Running between October 31 and November 12, COP26 (which stands for Conference of the Parties) will bring together world leaders, Government ministers, and negotiators, but also representatives from civil society, business, international organisations, and the media with the continuing aim to jointly address climate change.

The first of these conferences, COP1, was held in Berlin in 1995, making this the 26th running of the meeting.

Back in 2015, at COP21, almost every country in the world signed the Paris Agreement, a treaty that aims to keep the rise in average global temperature to under 2 degrees above pre-industrial levels. Ideally, the rise would be halted at just 1.5 degrees – a significant difference.

As part of the Paris Agreement, each signatory country is required to decide themselves by how much they aim to reduce emissions by certain milestones and submit those objectives to the UN every five years via nationally determined contributions (NDCs)

The problem with the NDCs submitted in 2015 is that they were nowhere near ambitious enough to limit global warming to under 2 degrees, let alone 1.5 degrees. As this is technically five years on from COP21, countries will be expected to submit new – and significantly more ambitious – NDCs.

As a benchmark, to have any chance of limiting warming to 1.5 degrees, global emissions must halve by 2030 and reach ‘net zero’ by 2050, making COP26 the most important such meeting since the Paris Agreement was formed.

Clearly, the automotive sector is a key element in the decarbonisation journey; in fact, so important is it that COP26 will dedicate a whole day to the automotive industry’s contribution to the cause.

However… our concern at Volta Trucks is the potential lack of ambition from the signatories of the conference, not to mention the absence of a ‘hard and fast’ timeline for the lowering of emissions. Paris has led the way by banning diesel-engine trucks at the end of 2023. and we need to see similar levels of ambition from other leaders.

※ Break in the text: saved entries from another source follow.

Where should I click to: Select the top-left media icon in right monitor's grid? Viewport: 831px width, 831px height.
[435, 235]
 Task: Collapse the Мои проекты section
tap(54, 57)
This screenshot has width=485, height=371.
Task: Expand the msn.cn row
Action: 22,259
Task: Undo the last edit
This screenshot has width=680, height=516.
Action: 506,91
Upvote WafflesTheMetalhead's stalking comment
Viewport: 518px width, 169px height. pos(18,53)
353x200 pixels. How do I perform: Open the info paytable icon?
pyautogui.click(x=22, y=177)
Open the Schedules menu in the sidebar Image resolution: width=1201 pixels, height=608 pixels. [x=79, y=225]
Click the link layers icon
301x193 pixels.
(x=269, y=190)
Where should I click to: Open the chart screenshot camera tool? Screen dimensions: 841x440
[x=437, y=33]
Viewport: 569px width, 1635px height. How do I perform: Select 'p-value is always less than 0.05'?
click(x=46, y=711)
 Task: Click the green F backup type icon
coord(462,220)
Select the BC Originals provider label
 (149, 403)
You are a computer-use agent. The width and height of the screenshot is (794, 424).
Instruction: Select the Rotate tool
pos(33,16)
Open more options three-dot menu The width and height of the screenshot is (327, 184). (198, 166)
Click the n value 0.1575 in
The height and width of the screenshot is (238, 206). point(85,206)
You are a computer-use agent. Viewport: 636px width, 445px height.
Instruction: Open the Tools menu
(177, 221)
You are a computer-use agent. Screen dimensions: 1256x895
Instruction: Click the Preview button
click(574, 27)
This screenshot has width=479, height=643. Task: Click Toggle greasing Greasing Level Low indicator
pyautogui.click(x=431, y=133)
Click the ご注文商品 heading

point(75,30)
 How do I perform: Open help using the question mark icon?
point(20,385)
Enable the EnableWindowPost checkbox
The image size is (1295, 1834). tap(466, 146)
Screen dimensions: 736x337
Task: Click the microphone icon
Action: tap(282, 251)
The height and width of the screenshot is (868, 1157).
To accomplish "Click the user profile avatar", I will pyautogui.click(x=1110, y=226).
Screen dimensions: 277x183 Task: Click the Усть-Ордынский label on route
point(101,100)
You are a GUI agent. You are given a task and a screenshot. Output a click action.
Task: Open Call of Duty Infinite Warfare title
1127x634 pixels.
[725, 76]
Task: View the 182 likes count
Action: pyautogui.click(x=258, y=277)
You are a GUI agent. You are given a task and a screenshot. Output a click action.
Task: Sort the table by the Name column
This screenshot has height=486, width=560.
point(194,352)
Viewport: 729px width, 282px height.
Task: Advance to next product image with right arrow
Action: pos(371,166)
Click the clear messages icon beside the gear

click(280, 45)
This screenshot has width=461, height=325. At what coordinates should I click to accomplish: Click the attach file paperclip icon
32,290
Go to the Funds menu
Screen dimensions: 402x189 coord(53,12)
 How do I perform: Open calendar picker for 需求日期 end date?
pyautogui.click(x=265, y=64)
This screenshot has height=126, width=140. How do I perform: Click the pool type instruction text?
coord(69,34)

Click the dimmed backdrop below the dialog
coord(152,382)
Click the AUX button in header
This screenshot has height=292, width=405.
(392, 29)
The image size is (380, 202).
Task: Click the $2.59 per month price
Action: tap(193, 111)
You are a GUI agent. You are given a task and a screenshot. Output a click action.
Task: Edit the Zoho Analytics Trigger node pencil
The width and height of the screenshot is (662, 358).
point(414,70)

What we don’t need from COP26 is more pledges or targets. Because what is really needed is immediate action and access to the right technologies, especially in the crucial logistics sector of the automotive industry.

What’s more, there is no need to wait to take that action. The technology to electrify logistics fleets and make a tangible and substantial contribution to improve air quality exists now in the form of the Volta Zero. This is not a futuristic concept– it is an operational vehicle, available to order today and which will be trialled on Europe’s roads by customers in mid-2022 ahead of the start of series production at the end of 2022.

So, what we at Volta Trucks are calling for from COP26 is not a revised set of unspecified aims with an equally ambiguous timeline. That’s not what the world needs right now.

What we need is legislation that helps businesses adopt zero-emissions technology that is ready to roll today. What we need is action, not talk. What we need is trucks, not targets.